● Aim of the task
Put the listing below into a Markdown table with the columns Row and Line, giving each non-blank line its own row with a sequential number. Leave out the pictures and any blank lines.

● Supplied information
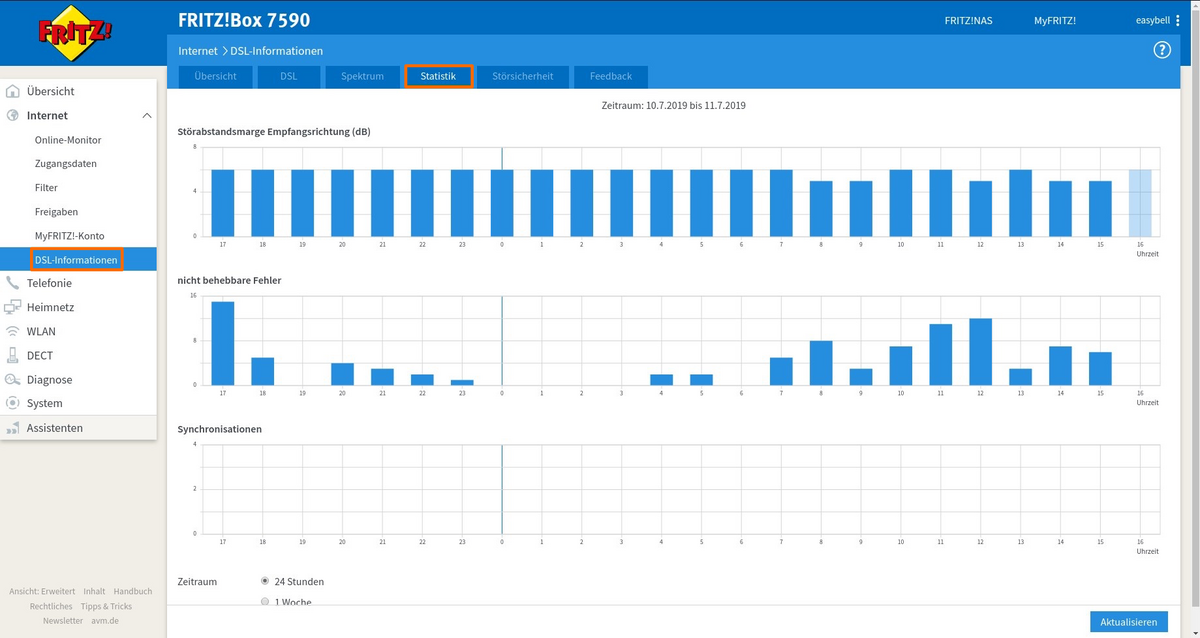Click the WLAN wifi icon
The width and height of the screenshot is (1200, 638).
[13, 331]
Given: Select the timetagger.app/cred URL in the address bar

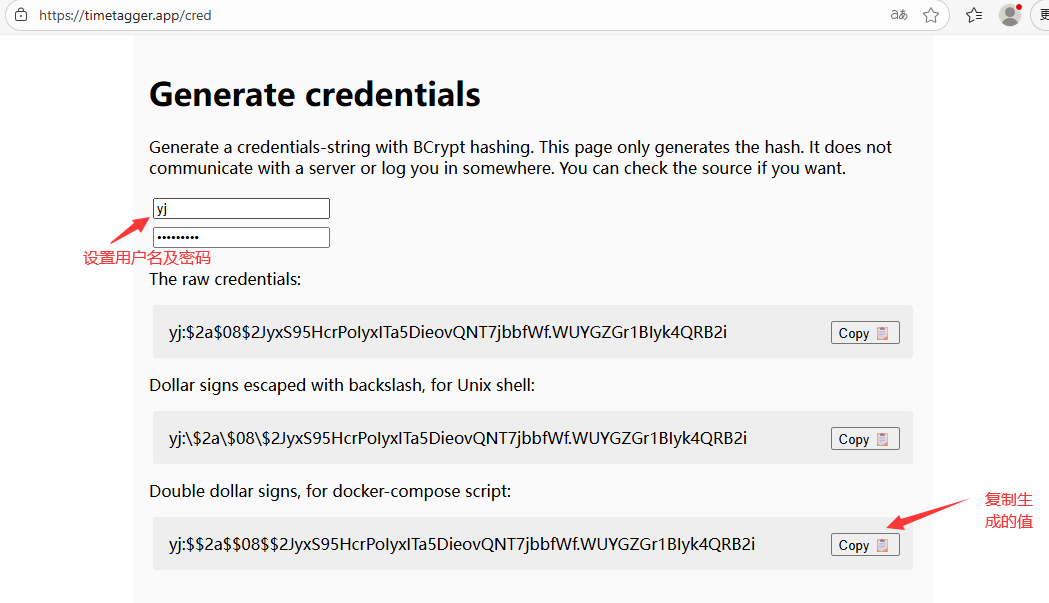Looking at the screenshot, I should pos(125,15).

● Answer for this exercise
| Row | Line |
|---|---|
| 1 | Click the WLAN wifi icon |
| 2 | The width and height of the screenshot is (1200, 638). |
| 3 | [13, 331] |
| 4 | Given: Select the timetagger.app/cred URL in the address bar |
| 5 | Looking at the screenshot, I should pos(125,15). |